Back to previous page

Can road repairs ever pay for themselves?

By ,

It’s no secret that America’s roads need fixing. Of the nation’s highways, 17.4 percent, or some 164,000 miles, were in poor or mediocre condition in 2008, according to the Federal Highway Administration. They needed repaving or more substantive repairs. But how big a deal is this, really?

Toby Talbot


Highly lucrative

Here’s one way of looking at it, courtesy of Bloomberg’s Andrew Zajac. Poor roads increase the cost of owning a vehicle. They can tear up suspensions, wear out tires prematurely, and increase fuel consumption. The numbers are fairly dramatic. Careful modeling work by Karim Chatti, an engineering professor at Michigan State University, has found that poor roads cost U.S. drivers an extra $15 billion to $25 billion each year in vehicle damages. (Other groups have pegged the number even higher, at $49 billion per year.)

To put that number in perspective, the House and the Senate are currently wrangling over a two-year transportation bill. One of the big sticking points is that the gas tax doesn’t raise enough money to cover the nation’s transportation needs. There’s a shortfall of about … $15 billion per year.

This suggests that drivers could, conceivably, recoup at least a portion of the costs of a higher gas tax if the money was used to fix and repave current roads. Gas taxes go up, vehicle damage goes down. Everyone’s happy. Right?

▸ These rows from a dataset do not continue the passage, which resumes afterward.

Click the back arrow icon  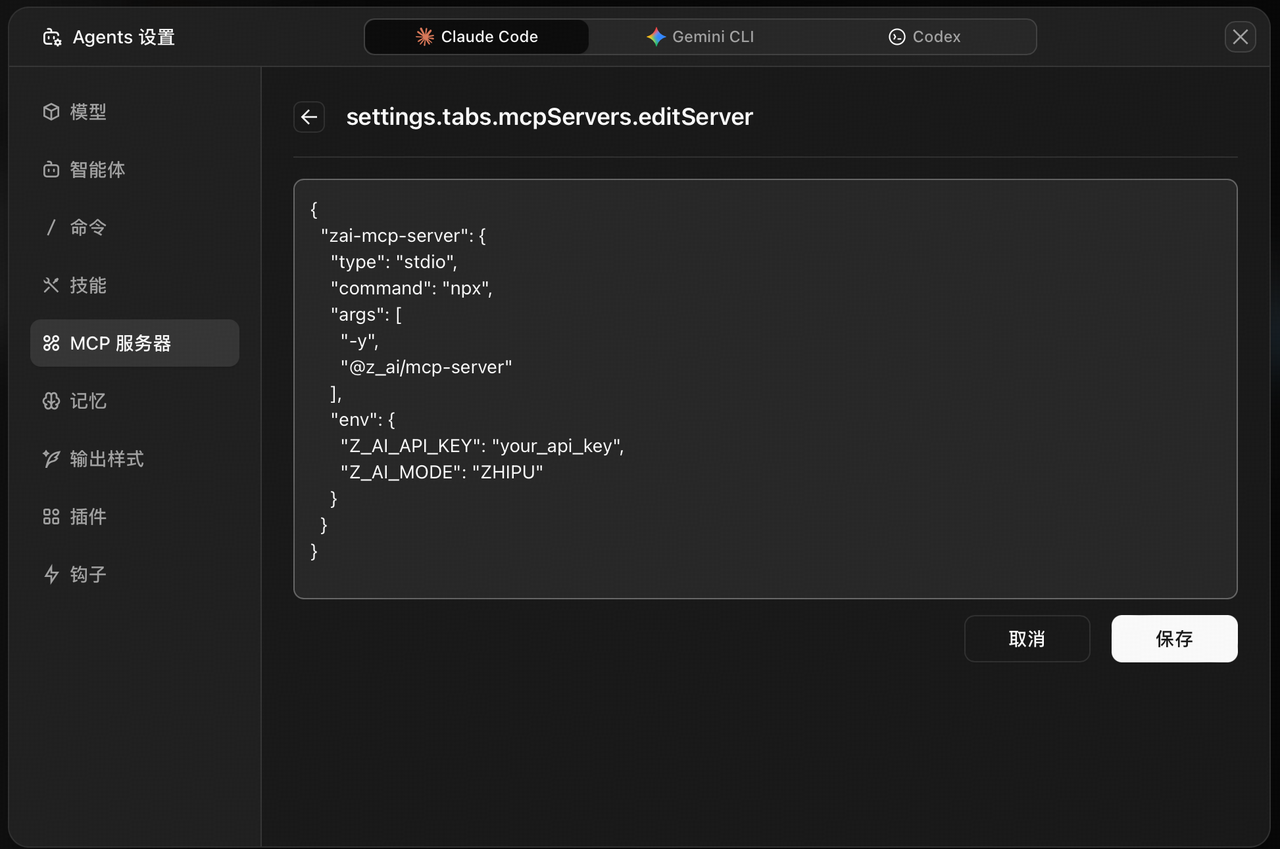pyautogui.click(x=309, y=117)

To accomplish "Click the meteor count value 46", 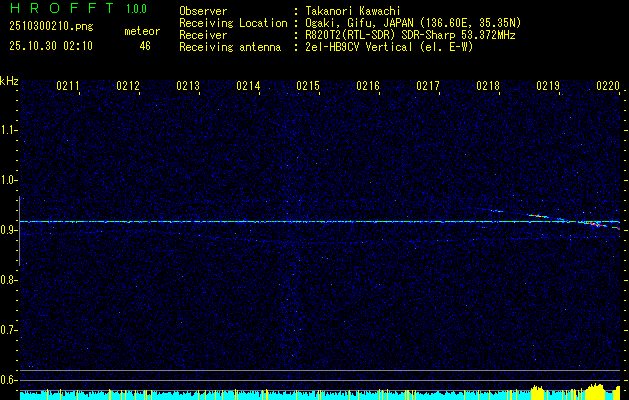I will click(144, 46).
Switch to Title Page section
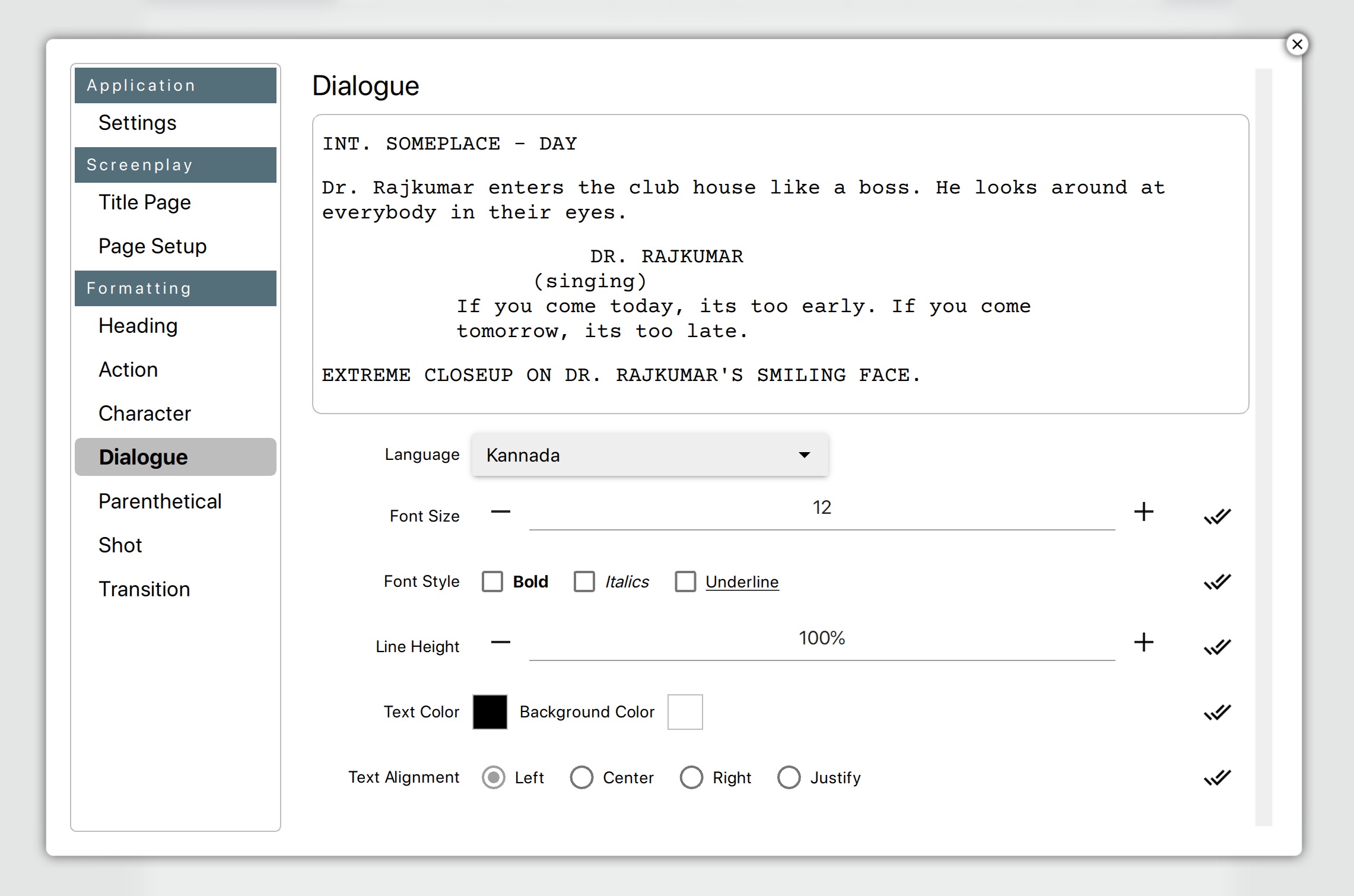The width and height of the screenshot is (1354, 896). pyautogui.click(x=145, y=202)
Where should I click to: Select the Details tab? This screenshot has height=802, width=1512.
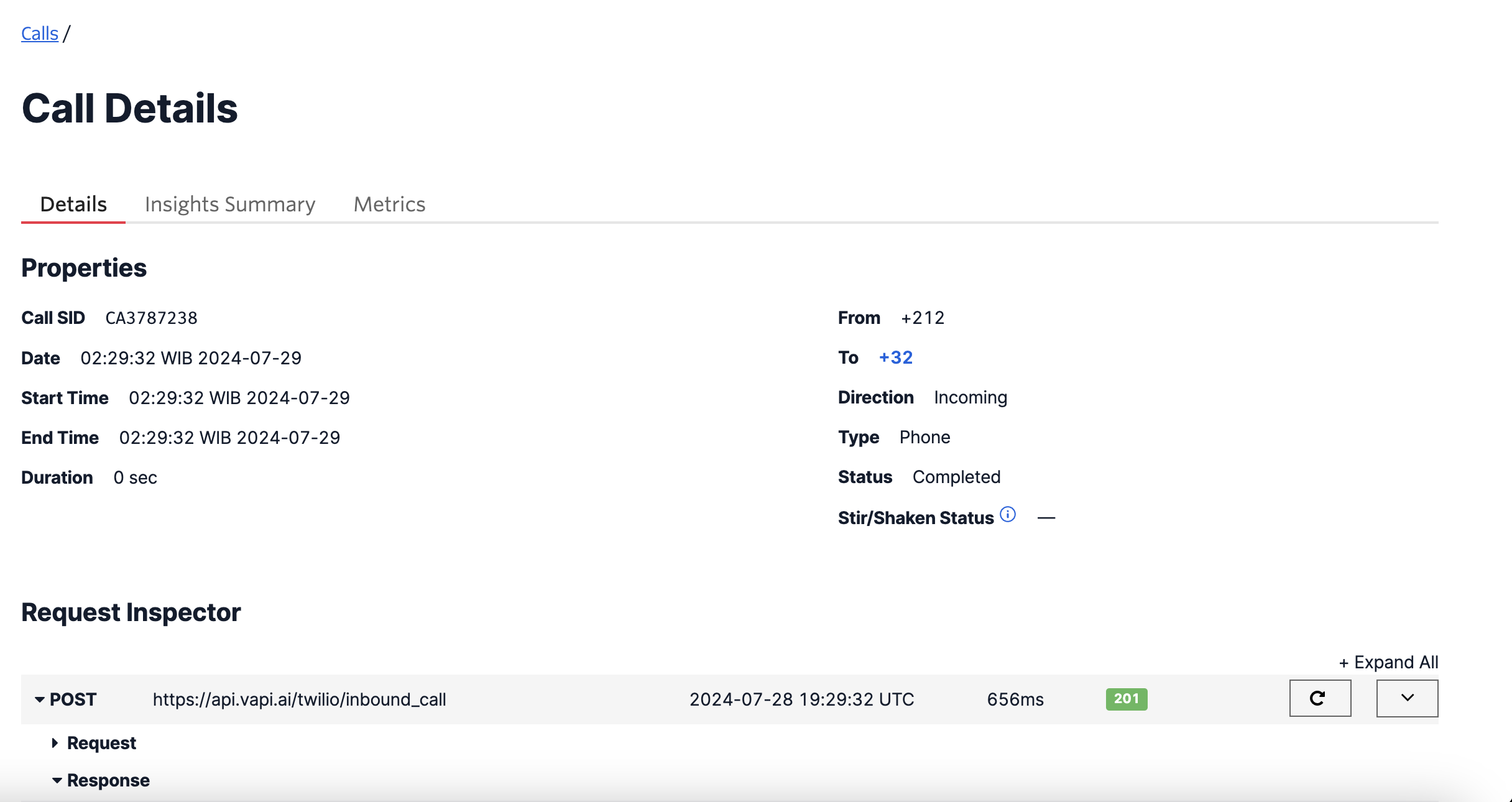click(x=73, y=204)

Except that’s a big “if.” Right now, most transportation money isn’t actually used to fix existing roads and highways. Politicians always prefer to build shiny new roads — there’s a big ribbon-cutting, and drivers don’t get inconvenienced by orange cones and repair crews. Currently, 57 percent of all state highway funding goes toward new construction, even though this represents just 1.3 percent of the overall system.

UCLA economist Matthew Kahn and the University of Minnesota’s David Levinson have made a more detailed case for a “fix-it first” strategy for transportation spending in this paper. Right now, they note, federal highway spending doesn’t usually get subjected to a strict cost-benefit analysis, and there’s usually pressure to build new roads and bridges rather than maintain existing ones. What’s more, Kahn and Levinson find, this doesn’t make good economic sense — it’s usually much cheaper to fix a road earlier on than to wait for it to deteriorate into “poor” or “serious” condition.

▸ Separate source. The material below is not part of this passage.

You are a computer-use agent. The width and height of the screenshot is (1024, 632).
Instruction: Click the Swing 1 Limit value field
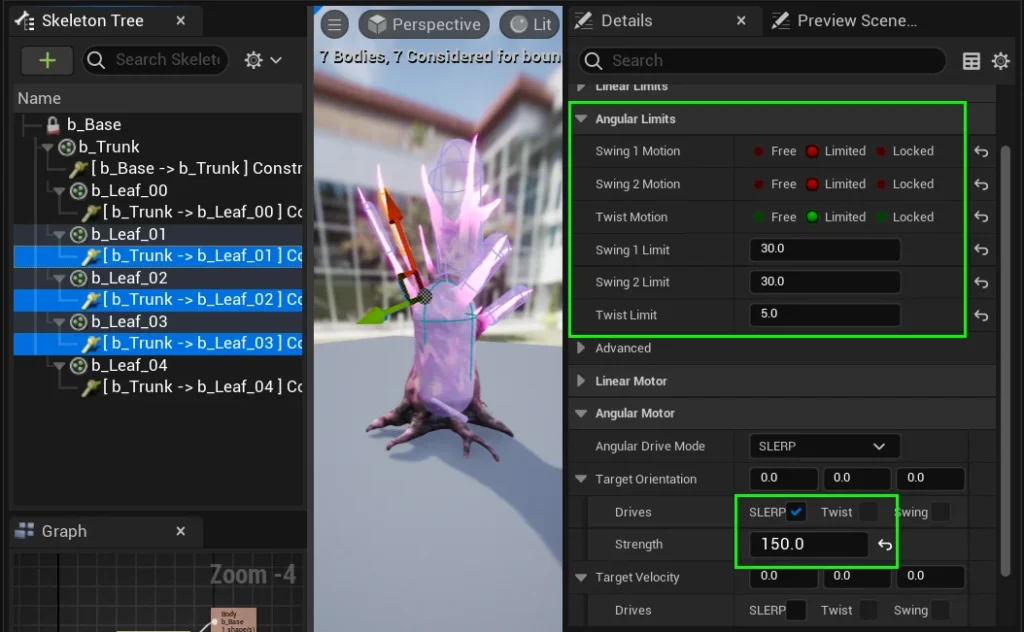[824, 250]
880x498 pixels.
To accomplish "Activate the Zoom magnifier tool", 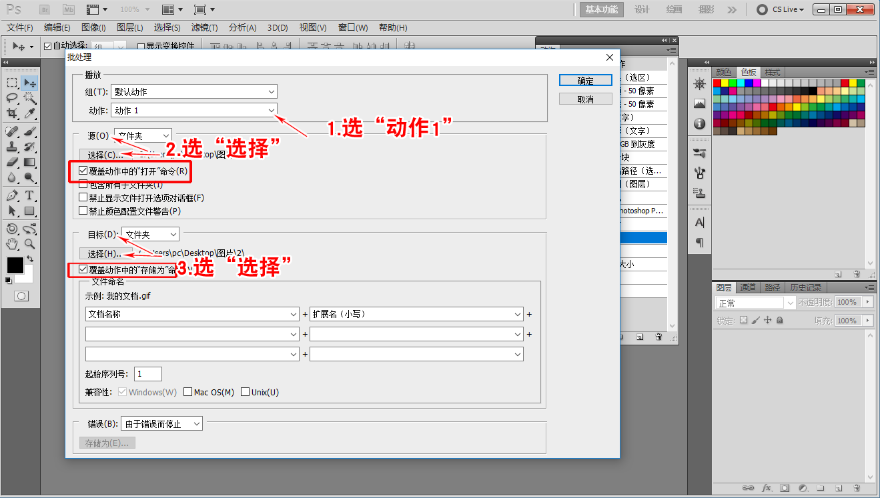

The Senate’s version of the two-year transportation bill would try to change this. It requires states to spend at least 60 percent of their funds on highway repair. The Department of Transportation would also establish “minimum condition” standards for roads, with states facing penalties if their roads fell into decrepitude. These changes wouldn’t reverse the bias toward new road construction, but they would begin a shift. (The House transportation bill does not have these requirements.)

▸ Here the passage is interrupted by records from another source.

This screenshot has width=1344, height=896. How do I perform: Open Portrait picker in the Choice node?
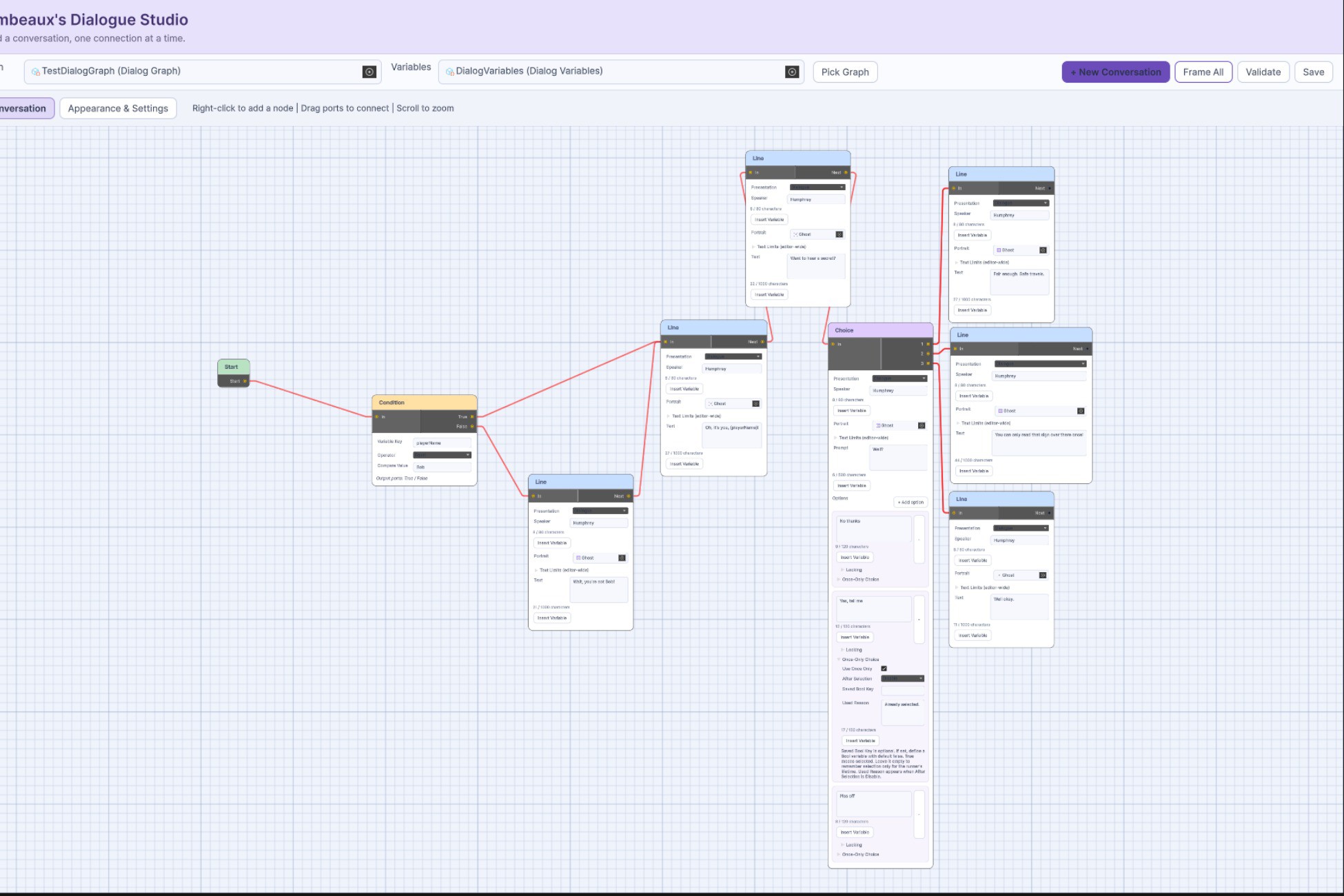point(922,425)
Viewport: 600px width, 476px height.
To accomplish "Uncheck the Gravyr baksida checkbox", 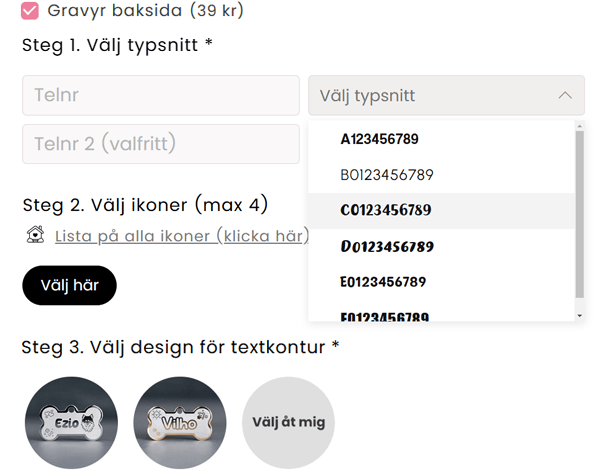I will pos(31,12).
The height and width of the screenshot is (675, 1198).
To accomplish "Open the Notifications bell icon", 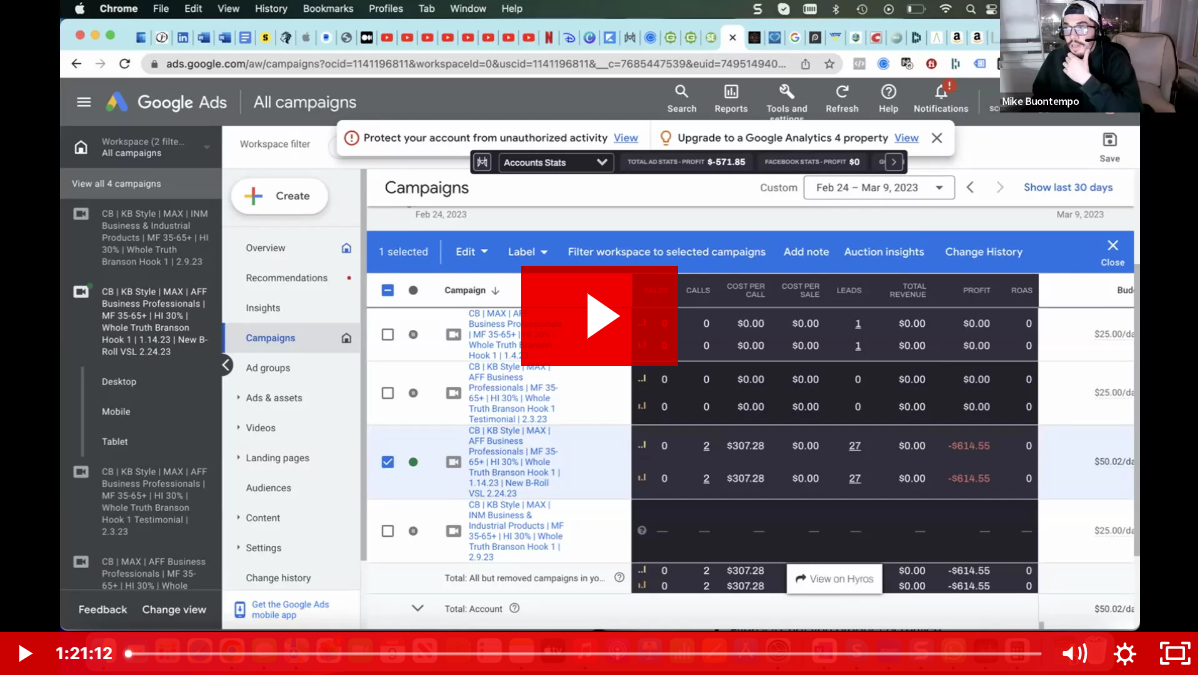I will (940, 92).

If Chatti’s research is correct, these sorts of “fix-it first” tweaks could save drivers more money in the long run. Of course, they wouldn’t be good news for everyone. As Bloomberg’s Zajac reports, Washington D.C.’s auto repair shops are quite satisfied with the current state of affairs. “I can definitely tell you that bad roads cause extra damage to cars,” says one mechanic, happy that business is booming.